Pur nell’apparente dicotomia delle rispettive posizioni, gli ex magistrati Nordio e Scarpinato riconoscono che Cosa Nostra e 'Ndrangheta fanno parte dell’establishment. La cosa a Nordio magari piace mentre a Scarpinato no, ma il problema vero è vedere a che titolo le cosiddette mafie sono entrate a far parte dell’establishment, cioè come agenzie di controllo coloniale sul Meridione; colonia militare ma anche colonia deflazionistica, perché il crimine organizzato è anche uno strumento per deindustrializzare il Sud. La presenza mafiosa ha quindi svolto una funzione ideologica non indifferente, visto che è diventata un ottimo alibi per il sottosviluppo del Sud; perciò nella propaganda ufficiale il “magistrato antimafia” ha assunto il ruolo di “civilizzatore” del territorio barbaro. Ma anche in questo quadretto c’è un inghippo, dato ciò che le stesse indagini ufficiali mettono in evidenza, cioè che anche le mafie drenano risorse dal Sud per reinvestirle al Nord o addirittura in Germania.

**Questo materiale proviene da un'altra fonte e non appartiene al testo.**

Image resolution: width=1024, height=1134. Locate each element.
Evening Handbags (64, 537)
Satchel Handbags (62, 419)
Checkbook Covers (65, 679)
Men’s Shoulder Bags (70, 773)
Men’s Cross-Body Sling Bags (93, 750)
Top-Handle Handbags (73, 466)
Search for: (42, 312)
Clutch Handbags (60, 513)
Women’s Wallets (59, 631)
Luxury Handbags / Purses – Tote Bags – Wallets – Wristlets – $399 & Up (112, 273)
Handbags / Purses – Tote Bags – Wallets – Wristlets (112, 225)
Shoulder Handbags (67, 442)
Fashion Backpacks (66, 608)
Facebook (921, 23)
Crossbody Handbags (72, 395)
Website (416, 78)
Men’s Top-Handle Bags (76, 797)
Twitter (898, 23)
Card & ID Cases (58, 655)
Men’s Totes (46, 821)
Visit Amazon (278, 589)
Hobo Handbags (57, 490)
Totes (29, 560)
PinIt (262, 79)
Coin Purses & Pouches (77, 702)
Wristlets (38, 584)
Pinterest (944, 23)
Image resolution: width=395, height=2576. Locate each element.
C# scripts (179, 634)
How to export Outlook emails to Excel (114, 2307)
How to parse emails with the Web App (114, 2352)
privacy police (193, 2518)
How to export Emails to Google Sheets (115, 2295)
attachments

Vi è un gioco delle parti tra destra e sedicente sinistra, per cui ad una sinistra dedita alla fiscolatria ed alla magistratolatria, corrisponde una destra fiscofoba e magistratofoba; cosa che sembrerebbe strana, dato che la maggior parte dei magistrati fa riferimento alla destra, sennonché si tratta appunto di un gioco delle parti. Ogni potere deve recitare la parte della vittima per poter fare meglio il carnefice. Per la sedicente sinistra, la magistratolatria è l’ovvia conseguenza dell’abbandono dell’internazionalismo proletario a favore dell’internazionalismo della finanza. Se ci sono i poveri, non è perché c’è lo sfruttamento, bensì perché c’è la “corruzione”, a cui devono porre argine i mitici PM. La corruzione è un falso bersaglio davvero ideale, perché è un tema interclassista e tipicamente coloniale; infatti solo un potere esterno ad uno Stato può valutarne oggettivamente il grado di corruzione, per cui la corruzione è una sorta di discrimine tra popoli di serie A e popoli di serie B. La lotta alla corruzione è quindi diventata uno dei nuclei ideologici principali del neocolonialismo. In questa specifica campagna di propaganda si distingue la Banca Mondiale, la quale come budget non è granché rispetto alla banca consorella, il Fondo Monetario Internazionale, però nella funzione di indottrinamento e di intossicazione mediatica svolge un ruolo di primo piano.